26. Diğer taraftan başvurucu 8/1/2019 tarihli dilekçesiyle makul süreye ilişkin şikâyetinden vazgeçtiğini belirtmiştir. Başvurucunun makul sürede yargılanma hakkının ihlal edildiği iddiasıyla ilgili olarak Tazminat Komisyonuna başvurmasının ve bu Komisyonca başvurucu lehine 4.100 TL tazminata hükmedilmesinin bireysel başvurunun yapıldığı tarihten önce gerçekleşen olgular olduğu vurgulanmalıdır. Dolayısıyla başvurucunun bu olguları bildirme yükümlülüğü ilk bireysel başvurunun yapıldığı tarih itibarıyla mevcuttur.
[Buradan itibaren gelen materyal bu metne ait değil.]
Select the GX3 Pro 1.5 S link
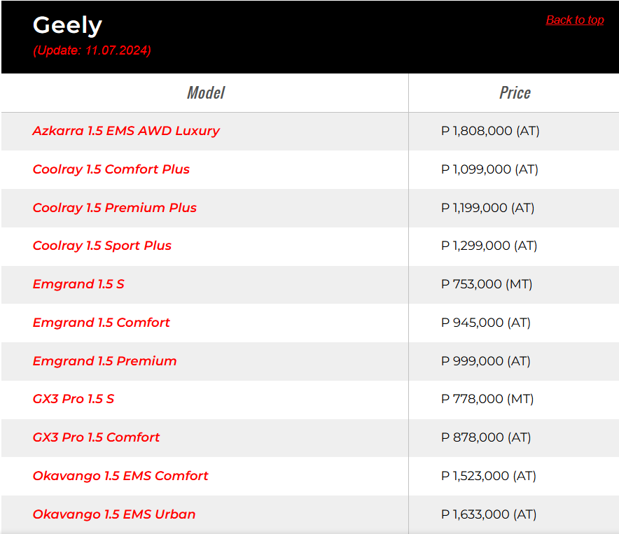Viewport: 619px width, 534px height. click(x=73, y=399)
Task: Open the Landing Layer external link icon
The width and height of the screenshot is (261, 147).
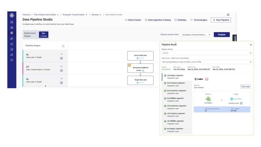Action: [241, 103]
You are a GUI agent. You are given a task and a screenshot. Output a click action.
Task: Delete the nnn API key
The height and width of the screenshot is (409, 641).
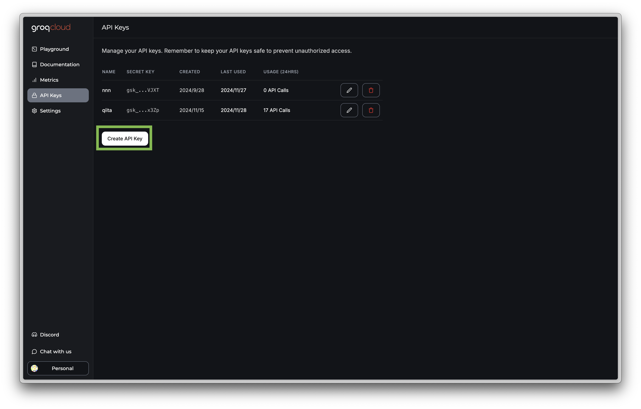click(371, 90)
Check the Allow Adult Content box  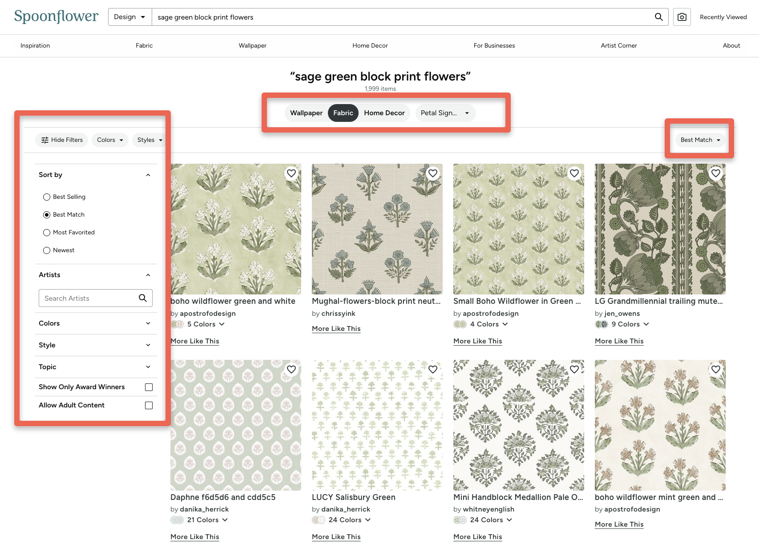click(x=148, y=405)
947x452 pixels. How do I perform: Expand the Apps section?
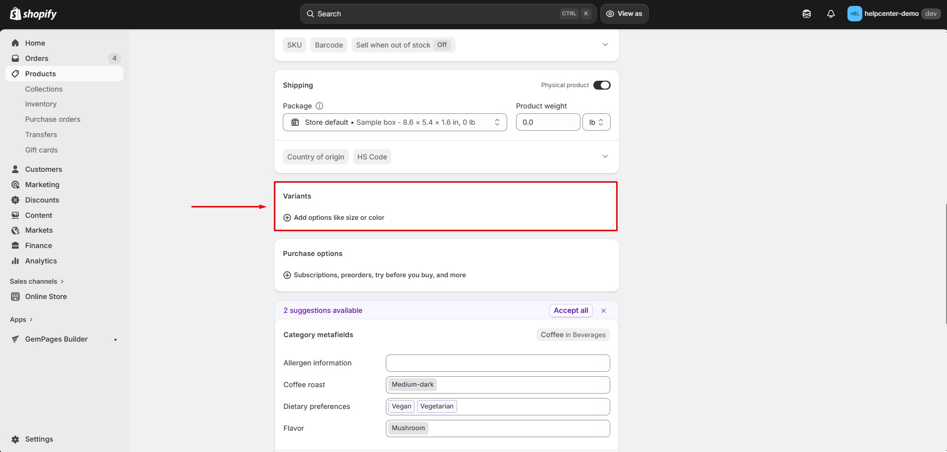point(21,319)
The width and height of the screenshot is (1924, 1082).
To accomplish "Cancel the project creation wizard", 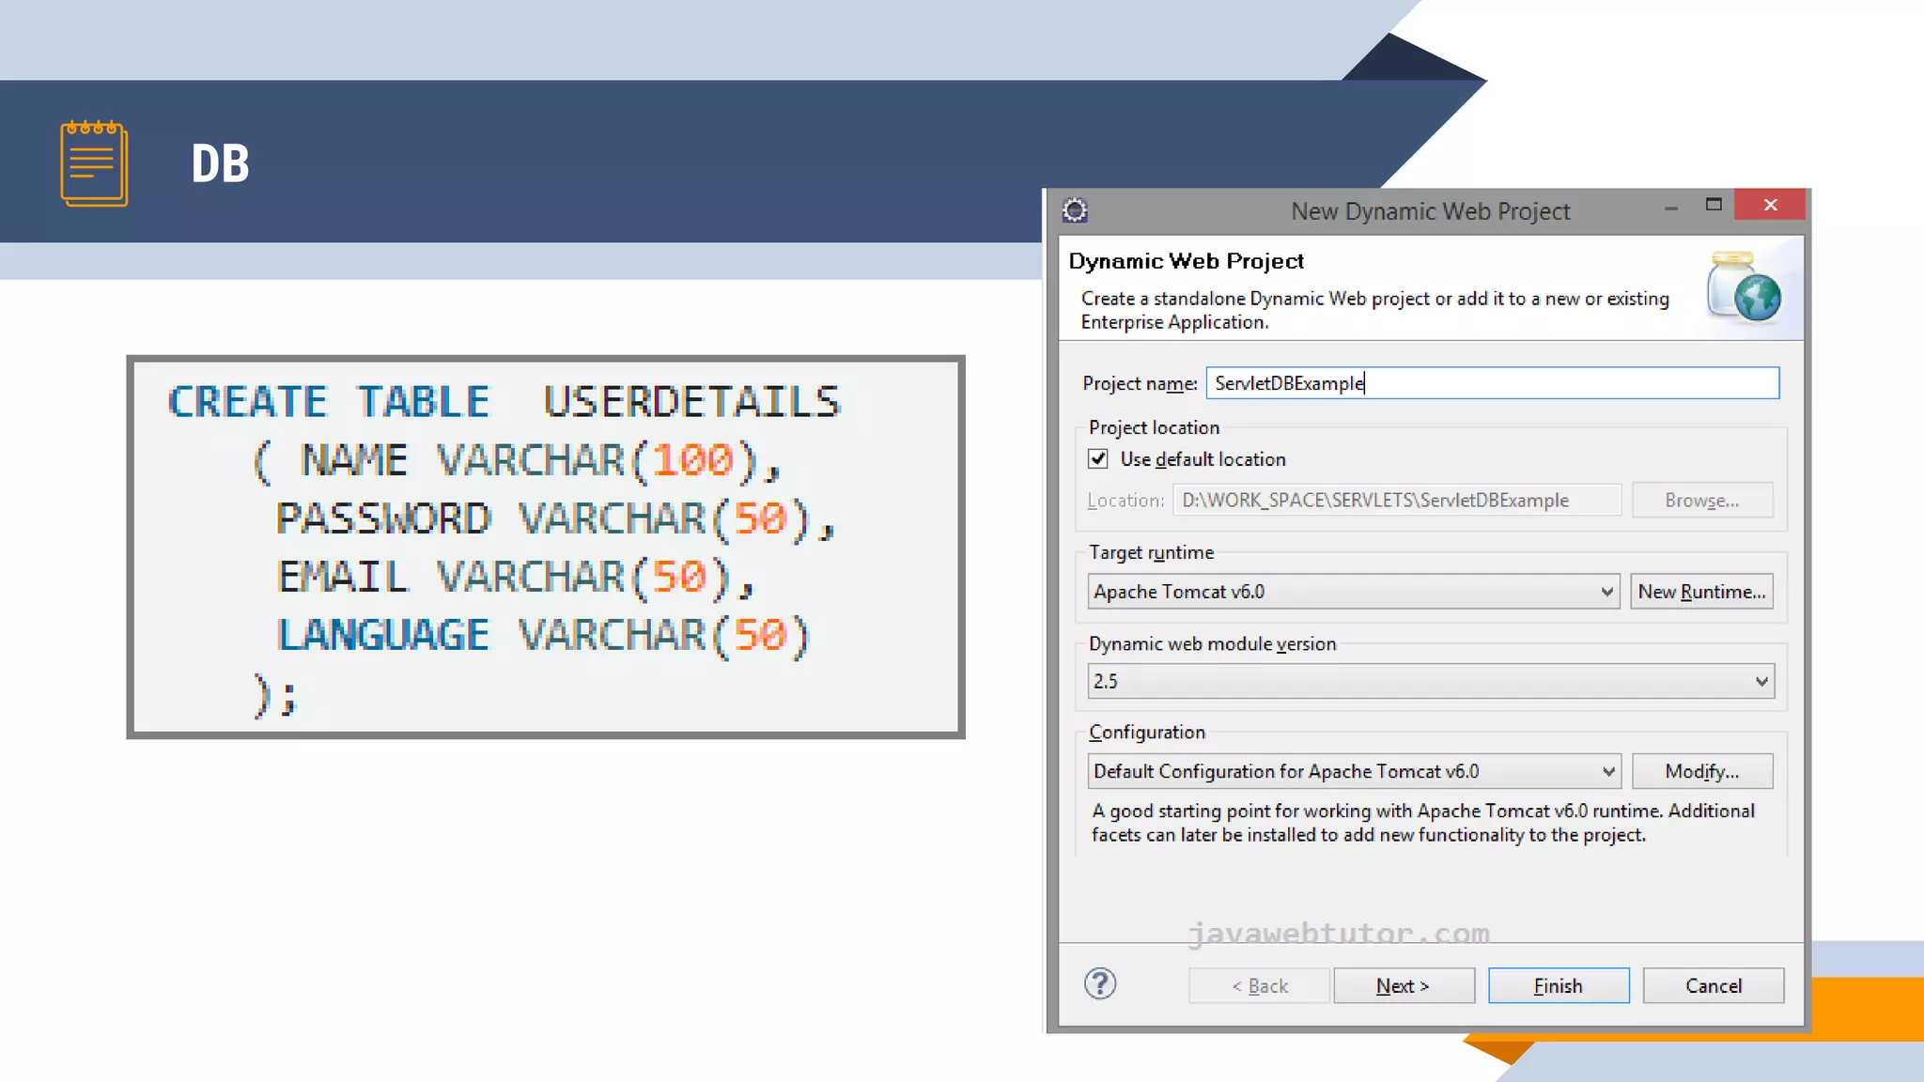I will 1713,985.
Başvurucunun makul süreye ilişkin şikâyetinden feragat etmesi, sözü edilen olguları zamanında Anayasa Mahkemesine bildirme yükümlülüğünü yerine getirmediği gerçeğini değiştirmemektedir. Bu nedenle başvurucunun feragat dilekçesinin varılan sonuç üzerinde bir etkisi bulunmamaktadır.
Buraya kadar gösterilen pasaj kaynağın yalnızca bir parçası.